Other leading contendors include: Armadillo Aerospace, run by John Carmack of id Software fame; two Canadian teams called The da Vinci Project and Canadian Arrow; and the Starchaser project in the United Kingdom.
While other teams are unlikely to beat the expiration of prize money at the end of this year, Foust said they might still participate in follow-on competitions, such as the X Prize Cup.
New NASA Way?
Foust praised the X Prize for promoting the vision since the mid-1990s, “long before suborbital spaceflight was fashionable.”
“They deserve a lot of credit for spurring the development of SpaceShipOne and other vehicles,” he said.
In comparing the X Prize — which competitors have sought for accomplishment as much as cash — to the U.S. government’s space program, Foust said these two programs appear at opposite ends of the spectrum, with the X Prize focused on vehicles that cannot reach orbit and NASA envisioning manned trips to the moon and Mars.
“However, there are some subtle ties between the two,” Foust said.
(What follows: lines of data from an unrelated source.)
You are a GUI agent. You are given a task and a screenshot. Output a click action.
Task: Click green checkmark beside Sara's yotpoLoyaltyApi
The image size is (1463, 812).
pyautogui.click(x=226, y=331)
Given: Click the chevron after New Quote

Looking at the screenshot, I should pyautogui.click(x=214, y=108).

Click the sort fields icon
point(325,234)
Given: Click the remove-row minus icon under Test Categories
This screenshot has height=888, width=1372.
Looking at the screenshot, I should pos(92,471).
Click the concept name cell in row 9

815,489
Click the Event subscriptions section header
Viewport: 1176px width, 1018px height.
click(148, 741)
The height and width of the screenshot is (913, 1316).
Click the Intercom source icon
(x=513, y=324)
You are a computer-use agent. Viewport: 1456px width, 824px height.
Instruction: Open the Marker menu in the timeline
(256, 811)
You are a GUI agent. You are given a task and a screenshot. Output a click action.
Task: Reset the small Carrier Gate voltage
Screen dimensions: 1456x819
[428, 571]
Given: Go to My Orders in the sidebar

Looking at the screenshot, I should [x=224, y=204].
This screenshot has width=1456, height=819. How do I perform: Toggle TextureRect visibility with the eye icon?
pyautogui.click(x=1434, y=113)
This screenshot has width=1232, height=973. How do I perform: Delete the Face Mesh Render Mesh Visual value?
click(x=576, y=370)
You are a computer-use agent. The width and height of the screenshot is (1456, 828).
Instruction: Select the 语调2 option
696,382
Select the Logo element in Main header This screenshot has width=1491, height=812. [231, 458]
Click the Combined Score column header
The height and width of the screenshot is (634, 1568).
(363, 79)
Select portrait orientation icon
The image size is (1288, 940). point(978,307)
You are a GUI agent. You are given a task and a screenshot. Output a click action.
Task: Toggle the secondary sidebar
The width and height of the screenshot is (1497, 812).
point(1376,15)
“The X Prize has served as a model for Centennial Challenges, a new NASA program that will offer prizes to companies that develop new technologies, and perhaps mount robotic missions to the moon, Mars or asteroids,” he said. “It also crates a commercial market for spaceflight that can both sustain an industry in the long term as well as the public’s interest in spaceflight — both key criteria for the ultimate success of NASA’s vision.”